[Opening Data supplied section]

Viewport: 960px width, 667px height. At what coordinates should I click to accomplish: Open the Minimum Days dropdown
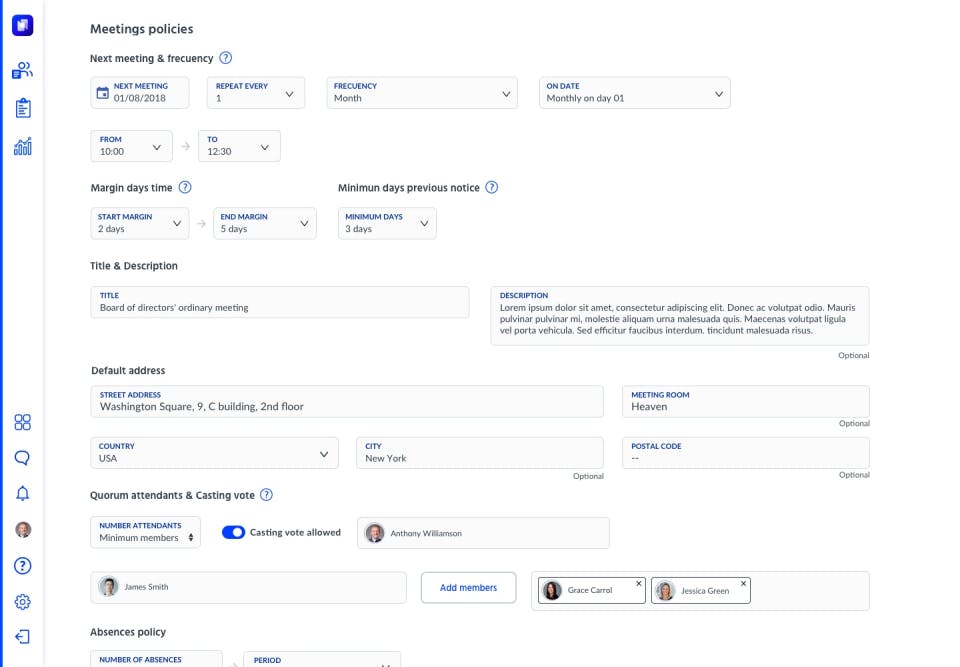coord(387,223)
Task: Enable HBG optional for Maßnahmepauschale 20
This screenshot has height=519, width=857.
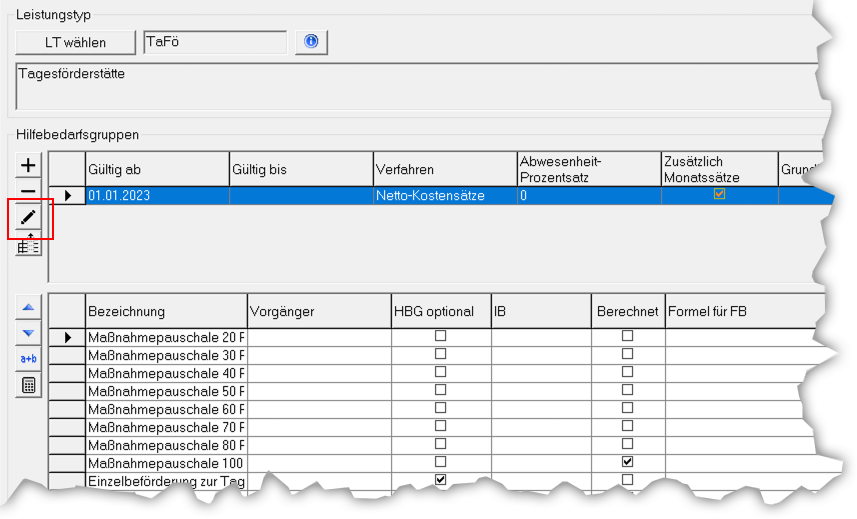Action: tap(440, 336)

[Closing Data supplied section]

◆ Task objective:
Exclude every picture, then reproduce the remaining data character for character.

◆ Your response:
Viewport: 960px width, 667px height. At what coordinates should I click to accomplish: Open the Minimum Days dropdown
coord(387,223)
Task: Enable HBG optional for Maßnahmepauschale 20
This screenshot has height=519, width=857.
Action: tap(440, 336)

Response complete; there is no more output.